Another opening, another show of bad manners out front. At the Dallas Summer Musicals' Yankee Doodle Dandy, a woman behind me dug into a grocery sack, pulled out a family-sized package of cookies, noisily ripped into it and passed the treats to her seat-kicking kids. During the show. Again and again she dove into the bag as the kids demanded more. I couldn't give my regards to George M. Cohan's Broadway for all the rustling and chomping from the all-they-could-eat snarf-a-thon. When I heard the fweep-fizz of soda cans opening, I lost it. "You have to stop that!" I hissed over my shoulder. She didn't.

Trinity River Arts Center is a small theater where just a few rows of chairs embrace the stage. Terrence McNally's Love! Valour! Compassion! was a major production last August for the up-and-coming Uptown Players. It's about the early days of the AIDS crisis. A group of gay friends spend weekends in a beach house, a setting that found the all-male cast in the altogether for a couple of scenes. Did I mention that this is a very small theater? When the clothes came off, it quickly became obvious that among the eight men onstage, one of those things was not like the others. Staring at the unedited frontispiece of the actor in question, a cheeky fellow seated nearby stage-whispered to his friend: "Look at that one. Tiny window, heavy drapes."

At Kitchen Dog Theater's opening of Jesus Hopped the "A" Train, I had a close encounter of a different kind. In this drama, prisoners screamed the F-word nonstop, profanities echoing off walls in a deafening eardrum assault. But the curses were lullabyes to the stranger next to me. He fell into heavy slumber and started to snore. He sawed logs until the lights came up for intermission. When he came back to his seat, I expressed surprise that he was sticking around for the second act. "Did you know you were snoring?" I asked. He took offense. "I certainly was NOT!" he protested. "I've never fallen asleep in the theater in my life!" Then the lights went down and the lifers started turning the air blue again. Not 30 seconds later, Sleepy was using my shoulder as a snuggle pillow, snoring again like a hibernating grizzly.
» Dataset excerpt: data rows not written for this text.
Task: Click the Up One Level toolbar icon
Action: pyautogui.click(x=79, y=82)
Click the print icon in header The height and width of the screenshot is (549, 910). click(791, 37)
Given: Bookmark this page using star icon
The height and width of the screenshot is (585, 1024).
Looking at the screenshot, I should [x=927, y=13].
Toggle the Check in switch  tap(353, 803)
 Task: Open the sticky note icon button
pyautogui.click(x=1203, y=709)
No surprise, Making Porn, a daffy thing starring actual gay-porn actors, attracted an SRO throng of middle-aged gay men to Teatro Dallas, all happy to spend $35 to see beefy, spray-tanned mumblers reveal an astonishing lack of acting talent while laying bare certain other attributes. Watching porn on video and watching porn actors attempt live theater are two totally different games of balls. There was a fake-jacking scene and a graphic lesson in money shots. But it only got really gross at intermission, when the long line for the men's room forced a large chunk of the audience to pee in the parking lot.
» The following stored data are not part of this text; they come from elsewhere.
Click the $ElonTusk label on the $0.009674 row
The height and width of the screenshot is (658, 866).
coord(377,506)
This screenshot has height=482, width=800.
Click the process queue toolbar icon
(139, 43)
The year ended with one of Dallas' funniest actors, Nye Cooper, giving a rowdy audience member a dose of Christmas comeuppance. In the one-man Santaland Diaries, Cooper spends 70 minutes talking directly to the 50 people who turn up to hear author David Sedaris' hilarious musings on working as a Macy's elf. This was Cooper's fourth year of sold-out, two-a-day shows, and by the second week, he wasn't about to take any guff from groundlings. Santaland attracts a lot of corporate holiday parties, and at the performance I went to, such a group was led by a woman named Diane (I know this because she shouted it like a cheerleader trying out for the A-squad). She had arrived in a well-tippled state and downed three plastic cups of wine before Cooper's first entrance. With "Crumpet the elf" in full monologue, Diane suddenly rose from her seat and clip-clopped like a high-heeled reindeer across the stage to the only exit door, slamming it behind her. At last, she's gone, I thought. Then ker-FLAM, the jangled belle returned with all the subtle grace of Bad Santa. As she staggered in, Cooper got to the line, "Get OUT! Get OUT of Santa's house right NOW!" He delivered it at an angry pitch, pointing directly at the dipsy dame sharing his spotlight. The audience laughed, which built to applause, which became an accusatory roar that might have led to a lynch mob had Cooper not diverted attention with a bit of stage business. It was a perfect moment. And with that, the curtain rang down on another year at the theater.